Segment Start: Data under study

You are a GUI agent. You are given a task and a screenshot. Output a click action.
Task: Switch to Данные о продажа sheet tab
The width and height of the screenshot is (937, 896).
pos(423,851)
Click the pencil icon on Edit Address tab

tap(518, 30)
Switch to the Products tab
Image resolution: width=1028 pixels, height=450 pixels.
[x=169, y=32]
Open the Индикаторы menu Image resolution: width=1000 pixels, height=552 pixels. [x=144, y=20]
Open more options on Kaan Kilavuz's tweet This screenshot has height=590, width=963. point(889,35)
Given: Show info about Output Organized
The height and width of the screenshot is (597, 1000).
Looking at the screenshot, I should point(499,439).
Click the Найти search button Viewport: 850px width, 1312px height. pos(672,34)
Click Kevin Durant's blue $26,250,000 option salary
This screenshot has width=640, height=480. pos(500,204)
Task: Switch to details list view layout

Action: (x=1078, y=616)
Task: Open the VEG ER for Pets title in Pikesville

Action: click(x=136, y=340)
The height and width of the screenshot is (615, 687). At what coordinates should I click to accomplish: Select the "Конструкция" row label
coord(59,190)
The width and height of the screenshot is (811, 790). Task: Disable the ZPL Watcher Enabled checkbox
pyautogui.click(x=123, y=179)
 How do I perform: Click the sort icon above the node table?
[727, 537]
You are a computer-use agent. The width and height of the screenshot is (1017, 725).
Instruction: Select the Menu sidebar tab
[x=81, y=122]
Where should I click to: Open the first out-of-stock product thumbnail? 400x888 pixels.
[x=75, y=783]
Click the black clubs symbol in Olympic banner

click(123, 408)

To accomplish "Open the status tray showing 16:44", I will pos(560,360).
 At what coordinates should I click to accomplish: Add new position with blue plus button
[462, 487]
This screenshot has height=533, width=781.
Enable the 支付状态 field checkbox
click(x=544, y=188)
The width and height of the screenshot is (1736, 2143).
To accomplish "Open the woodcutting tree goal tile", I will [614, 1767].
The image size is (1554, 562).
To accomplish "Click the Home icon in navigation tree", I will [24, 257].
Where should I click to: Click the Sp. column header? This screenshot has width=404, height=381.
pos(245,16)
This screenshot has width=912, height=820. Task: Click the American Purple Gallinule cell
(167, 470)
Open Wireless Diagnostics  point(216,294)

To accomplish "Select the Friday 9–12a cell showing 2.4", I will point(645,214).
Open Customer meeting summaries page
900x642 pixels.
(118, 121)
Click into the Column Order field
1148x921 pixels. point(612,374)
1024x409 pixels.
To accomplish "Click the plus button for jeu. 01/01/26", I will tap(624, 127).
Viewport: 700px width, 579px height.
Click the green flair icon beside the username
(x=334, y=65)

Segment End: Data under study

§ What needs to be done:
Would you print all of the entries exactly as they stand?

§ Answer to this exercise:
You are a GUI agent. You are given a task and a screenshot. Output a click action.
Task: Switch to Данные о продажа sheet tab
The width and height of the screenshot is (937, 896).
pos(423,851)
Click the pencil icon on Edit Address tab

tap(518, 30)
Switch to the Products tab
Image resolution: width=1028 pixels, height=450 pixels.
[x=169, y=32]
Open the Индикаторы menu Image resolution: width=1000 pixels, height=552 pixels. [x=144, y=20]
Open more options on Kaan Kilavuz's tweet This screenshot has height=590, width=963. point(889,35)
Given: Show info about Output Organized
The height and width of the screenshot is (597, 1000).
Looking at the screenshot, I should point(499,439).
Click the Найти search button Viewport: 850px width, 1312px height. pos(672,34)
Click Kevin Durant's blue $26,250,000 option salary
This screenshot has width=640, height=480. pos(500,204)
Task: Switch to details list view layout

Action: (x=1078, y=616)
Task: Open the VEG ER for Pets title in Pikesville

Action: click(x=136, y=340)
The height and width of the screenshot is (615, 687). At what coordinates should I click to accomplish: Select the "Конструкция" row label
coord(59,190)
The width and height of the screenshot is (811, 790). Task: Disable the ZPL Watcher Enabled checkbox
pyautogui.click(x=123, y=179)
 How do I perform: Click the sort icon above the node table?
[727, 537]
You are a computer-use agent. The width and height of the screenshot is (1017, 725).
Instruction: Select the Menu sidebar tab
[x=81, y=122]
Where should I click to: Open the first out-of-stock product thumbnail? 400x888 pixels.
[x=75, y=783]
Click the black clubs symbol in Olympic banner

click(123, 408)

To accomplish "Open the status tray showing 16:44", I will pos(560,360).
 At what coordinates should I click to accomplish: Add new position with blue plus button
[462, 487]
This screenshot has height=533, width=781.
Enable the 支付状态 field checkbox
click(x=544, y=188)
The width and height of the screenshot is (1736, 2143).
To accomplish "Open the woodcutting tree goal tile", I will [614, 1767].
The image size is (1554, 562).
To accomplish "Click the Home icon in navigation tree", I will [24, 257].
Where should I click to: Click the Sp. column header? This screenshot has width=404, height=381.
pos(245,16)
This screenshot has width=912, height=820. Task: Click the American Purple Gallinule cell
(167, 470)
Open Wireless Diagnostics  point(216,294)

To accomplish "Select the Friday 9–12a cell showing 2.4", I will point(645,214).
Open Customer meeting summaries page
900x642 pixels.
(118, 121)
Click into the Column Order field
1148x921 pixels. point(612,374)
1024x409 pixels.
To accomplish "Click the plus button for jeu. 01/01/26", I will tap(624, 127).
Viewport: 700px width, 579px height.
Click the green flair icon beside the username
(x=334, y=65)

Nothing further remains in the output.